Task details: Format the records as a JSON list of strings, one string per line and no blank lines, starting at the first line of the records and ending with the line that contains "coordinates (115, 1712).". Include only these lines.

──────── Records supplied

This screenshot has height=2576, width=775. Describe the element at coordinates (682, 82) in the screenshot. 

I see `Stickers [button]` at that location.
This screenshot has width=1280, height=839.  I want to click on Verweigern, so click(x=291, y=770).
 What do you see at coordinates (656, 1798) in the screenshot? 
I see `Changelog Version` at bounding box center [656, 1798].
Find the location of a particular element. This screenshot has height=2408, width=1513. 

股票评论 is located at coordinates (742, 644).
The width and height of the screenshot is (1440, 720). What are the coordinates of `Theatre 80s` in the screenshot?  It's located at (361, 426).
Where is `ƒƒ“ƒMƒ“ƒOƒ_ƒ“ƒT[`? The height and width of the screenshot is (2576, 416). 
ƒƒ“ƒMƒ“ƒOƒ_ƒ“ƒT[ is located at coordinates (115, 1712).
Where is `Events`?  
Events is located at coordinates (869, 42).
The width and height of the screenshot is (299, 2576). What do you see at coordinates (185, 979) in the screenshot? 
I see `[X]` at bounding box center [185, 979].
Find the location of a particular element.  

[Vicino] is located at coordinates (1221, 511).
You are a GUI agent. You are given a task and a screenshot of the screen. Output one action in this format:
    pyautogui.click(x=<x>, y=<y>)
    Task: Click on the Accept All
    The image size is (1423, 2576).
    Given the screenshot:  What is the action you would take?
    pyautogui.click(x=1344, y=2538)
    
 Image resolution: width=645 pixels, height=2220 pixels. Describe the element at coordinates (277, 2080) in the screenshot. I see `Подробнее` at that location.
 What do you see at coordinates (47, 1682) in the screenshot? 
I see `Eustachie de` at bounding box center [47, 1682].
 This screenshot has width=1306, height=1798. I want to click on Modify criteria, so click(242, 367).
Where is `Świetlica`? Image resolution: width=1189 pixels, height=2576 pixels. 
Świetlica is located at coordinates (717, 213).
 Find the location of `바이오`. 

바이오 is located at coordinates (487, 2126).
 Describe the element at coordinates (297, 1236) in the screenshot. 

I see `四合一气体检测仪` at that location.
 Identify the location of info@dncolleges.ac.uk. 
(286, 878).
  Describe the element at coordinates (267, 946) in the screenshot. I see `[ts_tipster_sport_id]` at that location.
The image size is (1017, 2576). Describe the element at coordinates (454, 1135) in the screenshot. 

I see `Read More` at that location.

────────────────

Answer:
[
  "This screenshot has height=2576, width=775. Describe the element at coordinates (682, 82) in the screenshot. ",
  "I see `Stickers [button]` at that location.",
  "This screenshot has width=1280, height=839.  I want to click on Verweigern, so click(x=291, y=770).",
  " What do you see at coordinates (656, 1798) in the screenshot? ",
  "I see `Changelog Version` at bounding box center [656, 1798].",
  "Find the location of a particular element. This screenshot has height=2408, width=1513. ",
  "股票评论 is located at coordinates (742, 644).",
  "The width and height of the screenshot is (1440, 720). What are the coordinates of `Theatre 80s` in the screenshot?  It's located at (361, 426).",
  "Where is `ƒƒ“ƒMƒ“ƒOƒ_ƒ“ƒT[`? The height and width of the screenshot is (2576, 416). ",
  "ƒƒ“ƒMƒ“ƒOƒ_ƒ“ƒT[ is located at coordinates (115, 1712)."
]